- **Task requirements**: Return the following lines and nothing else: the one holding "You are a GUI" and all those after it in the records below, unchanged, minus any pictures.

Segment Open

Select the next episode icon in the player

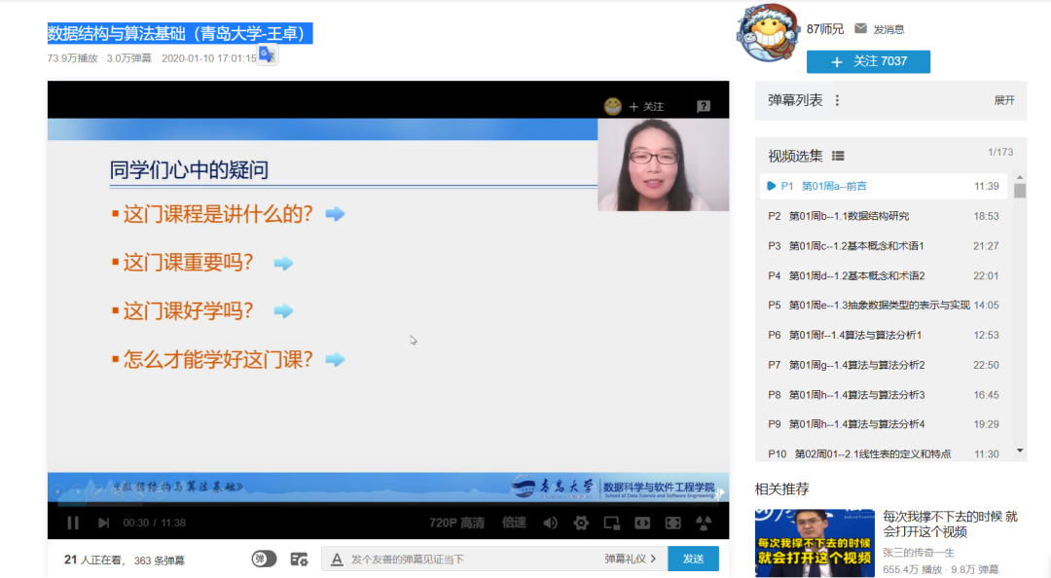point(103,523)
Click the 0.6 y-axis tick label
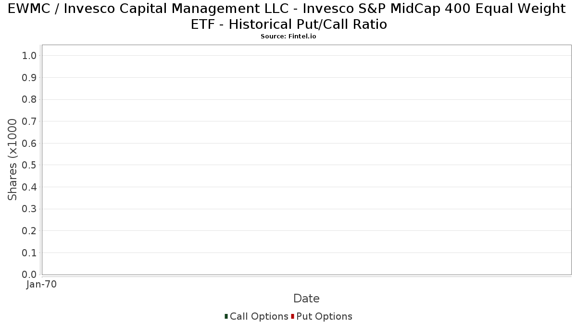Viewport: 577px width, 324px height. [29, 144]
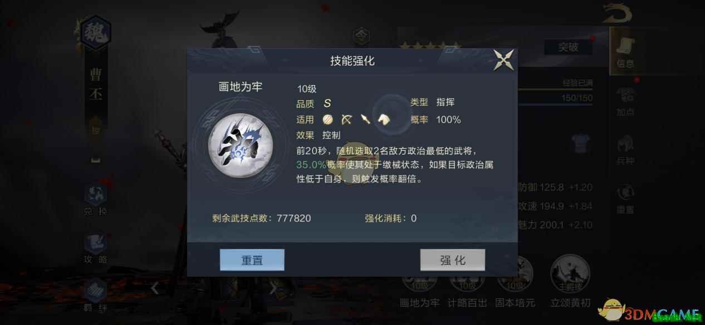Close the 技能强化 dialog with the X
Image resolution: width=705 pixels, height=325 pixels.
click(503, 60)
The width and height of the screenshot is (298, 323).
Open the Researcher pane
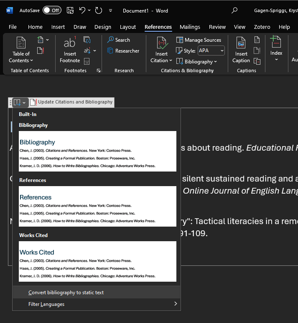pyautogui.click(x=123, y=51)
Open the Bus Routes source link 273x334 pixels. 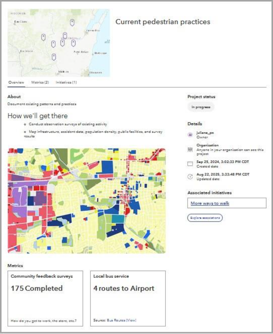pos(116,320)
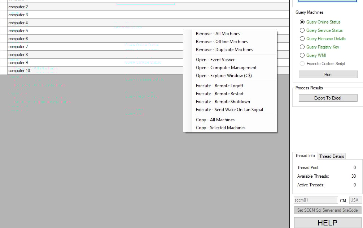Open - Event Viewer from the context menu

215,59
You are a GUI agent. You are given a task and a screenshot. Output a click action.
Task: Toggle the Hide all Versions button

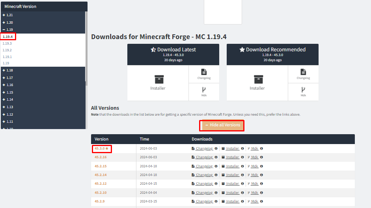(222, 125)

Segment Closed

- **Result of this task**:
You are a GUI agent. You are given a task and a screenshot. Output a click action.
Task: Toggle the Hide all Versions button

(222, 125)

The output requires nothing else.